A front-end production facility at Motorola's Tohoku Semiconductor operation in Sendai at the same location as the assembly facility slated for closure will be consolidated. An 8-inch production line there will be closed and moved to a 6-inch facility. While semiconductor companies normally phase out older lines that process smaller diameter wafers, Motorola said the 6-inch line at Sendai operates at higher rates. "The 6-inch line has more flexibility, the ability to supply the mix of products from our transportation automotive and standard products microcontrollers divisions," said a spokesman for the Semiconductor Products Sector.
The closures announced Thursday will take place over the course of this year, and will result in about 2,000 job cuts. The "majority" of the other 2,000 jobs to be eliminated will come from non-manufacturing positions within the semiconductor division, the spokesman said. Motorola previously announced plans to close three older front-end facilities in the Phoenix area.
"As things stand today, these are the closures that we expect over the course of this year," the spokesman said. "That should be it for the year."

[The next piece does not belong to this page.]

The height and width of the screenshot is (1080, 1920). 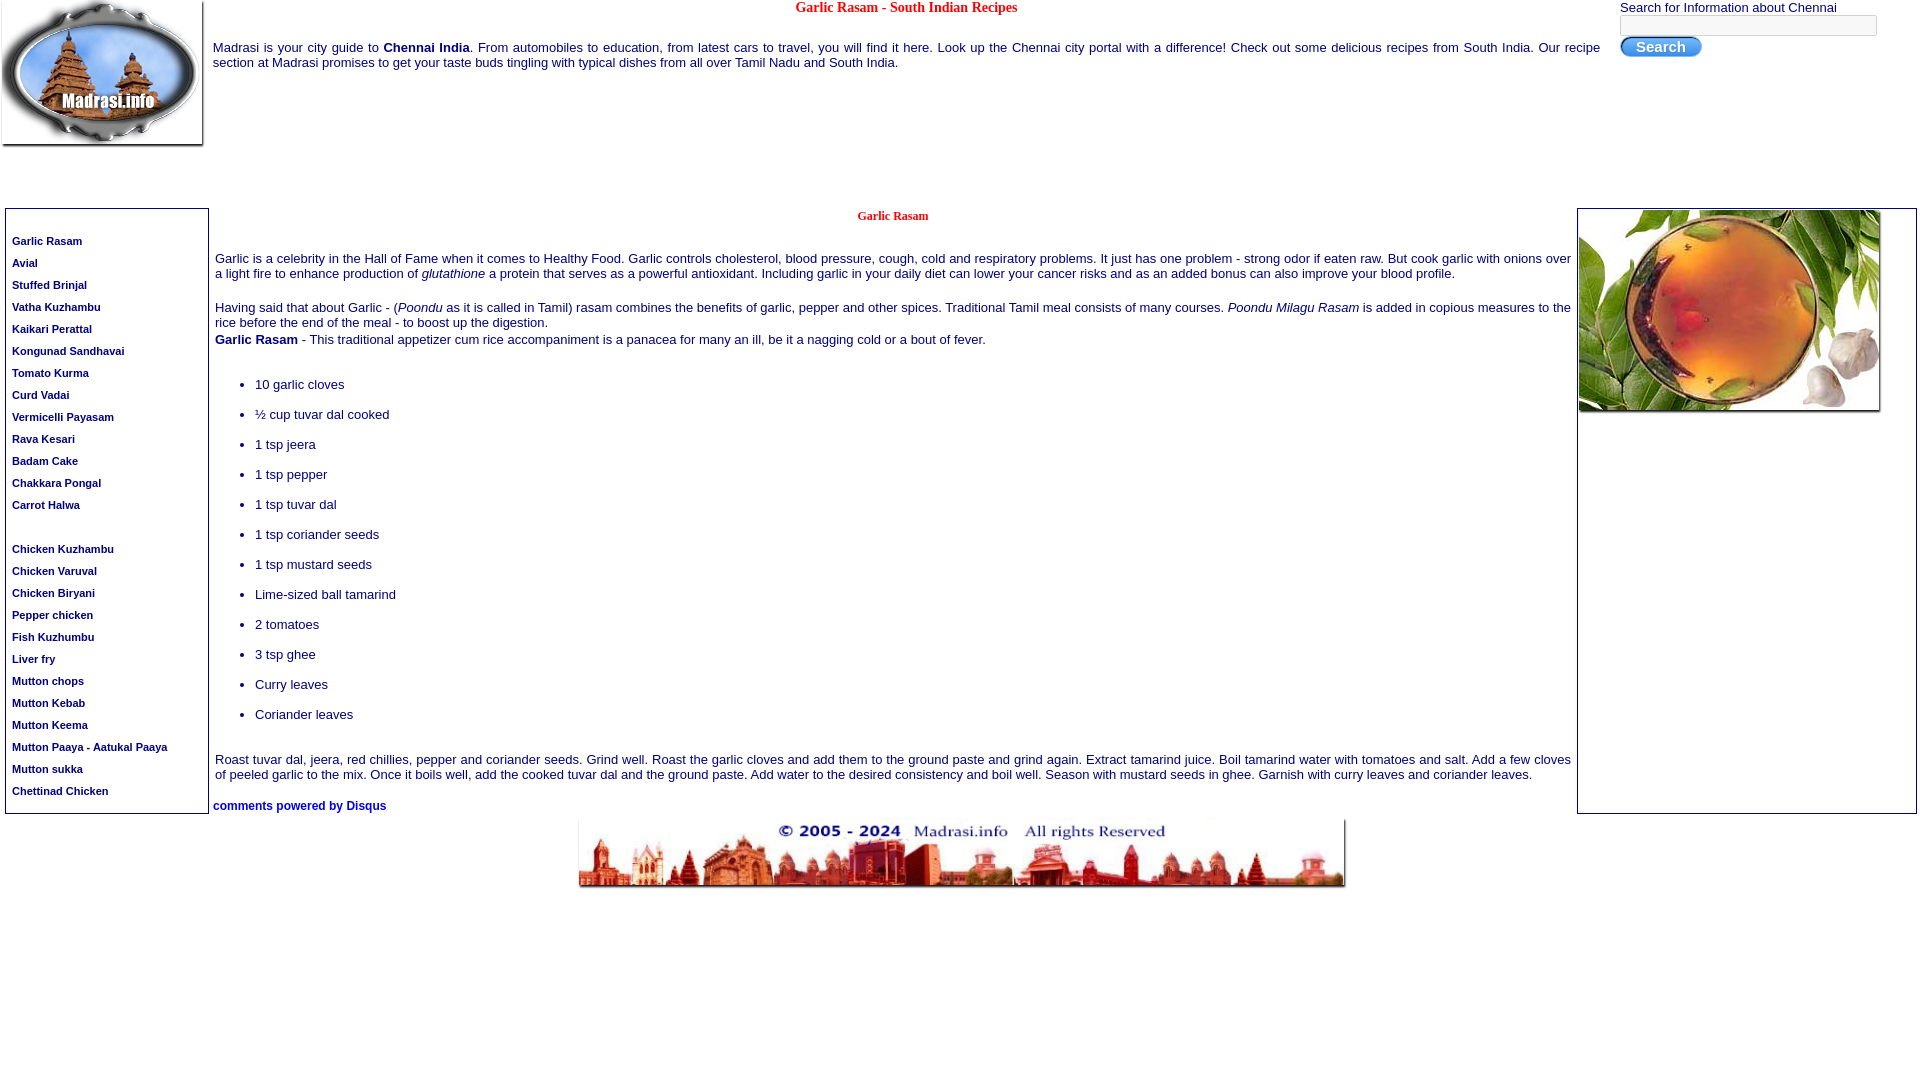 What do you see at coordinates (107, 242) in the screenshot?
I see `Garlic Rasam` at bounding box center [107, 242].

By early 2003, barring an unexpected worsening of business conditions, Motorola expects to have consolidated front-end production at two fabrication facilities in Austin; one in Chandler, Ariz.; a gallium arsenide fab in Tempe, Ariz.; and at CMOS fabs in East Kilbride, Scotland; Tolouse, France; and Tianjin, China.
The announcements come a week after Edward Breen officially assumed the president and chief operating officer position at Motorola. Breen, viewed by Wall Street as capable of introducing efficiencies into Motorola's far-flung operations, earlier served as chief executive officer at General Instrument Corp., which Motorola acquired in January 2000.